## Извлечённый текст
-=-=-
Раз ставши на эту точку зрения, генерал Рашпиль настоятельно потребовал от офицеров служебных знаний, долженствовавших дать им преимущественно пред рядовыми казаками, а от последних хорошей строевой подготовки. С этой целью он учредил при г. Екатеринодаре "конную учебную часть" и сам часто обучал здесь урядников; наиболее способных молодых казаков он по собственному выбору отправлял в образцовые части.
"Заехав один раз в войсковой монастырь принять благословение преподобных отцов, открыл он между ними десятка два станичных паробков, облекшихся в послушнические подрясники, рослых, видных, хорошо упитанных, а вдобавок еще грамотных, и, хотя был человеком искренно религиозным, не поколебался повернуть молодцов на пользу службы царской и украсить ими состав гвардейского эскадрона". Чтобы дать пример успешной борьбы казачьей конницы с черкесами, Рашпиль брал с собой гвардейский эскадрон, хорошо приученный к правильному боевому строю и долженствовавший служить образцом для казачьих плохо подготовленных полков.
Раз дошло до сведения Рашпиля, что кордонные начальники не пропускают льготных казаков прикубанских станиц за Кубань, на неприятельскую сторону охотиться за дикими кабанами; если же и пропускают, то требуют "билетов с завязкою", т.е. мешков с ячменем или с пшеном. Атаман поскакал на кордон и крепко наказал не задерживать вольных охотников, а вслед за тем установил на этот случай пластунские билеты (без завязки) и сам выдавал их, имея, конечно, в виду открыть простор молодецким пластунским инстинктам. Распоряжение это было рискованное, потому что в то время шаг за Кубанью значил шаг в неприятельский лагерь. Но он, как видно, придерживался суворовского правила: "десять потеряю, а сто выучу", Одним словом, Рашпиль вникал во все тонкости военной службы казака и личным примером и вниманием старался приучить последнего к правильной строевой службе.
-=-=-
## Фрагмент данных
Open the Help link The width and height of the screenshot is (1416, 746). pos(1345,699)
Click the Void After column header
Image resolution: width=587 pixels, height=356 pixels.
-=-=-
## Задание
Подхватите текст о генерале Рашпиле и продолжите его после последнего предложения. Данные являются самостоятельным материалом и с текстом не связаны.

## Ответ
К сожалению, добрые начинания Григория Антоновича парализовались худыми инстинктами старого заскорузлого чиновного казачества. Когда дошло дел о до введения в жизнь одной из важнейших практических мер нового казачьего положения - равномерного разверстания земельных угодий между высшим и низшим классами казачества, - Рашпиль встретил дружное и упорное противодействие со стороны казачьей старшины, имевшей хутора и захватившей львиную часть войсковых земель. "Патриции войскового сената, как назвал метко генерал Попко противодействовавших старшин, успели на самых первых порах убедить главу войска (т.е. наказного атамана Заводовского), что межевание разрушит крупное скотоводство и коневодство (о людях речь была в стороне) и это отзовется весьма невыгодно в глубокой России, что межевание даст возможность распространиться по степи землепашеству, тогда как назначение степи совсем не земледельческое, а пастушеское, и что, наконец, это мужицкое землепашество, потеснив конские табуны, оставит казаков без лошадей (хотя, правду сказать, крупные табуноводы всегда сбывали своих лошадей не казакам, а сторонним ремонтерам и промышленникам, которые лучше платили)". Сделанное Заводовским представление в таком смысле было уважено в Тифлисе, и только когда в 1844 году Заводовский был назначен главнокомандующим Кавказской линии и в Черномории и когда Рашпилю были таким образом развязаны руки, последний не замедлил разрушить препятствия сторонников скотоводства в ущерб интересам всего казачества.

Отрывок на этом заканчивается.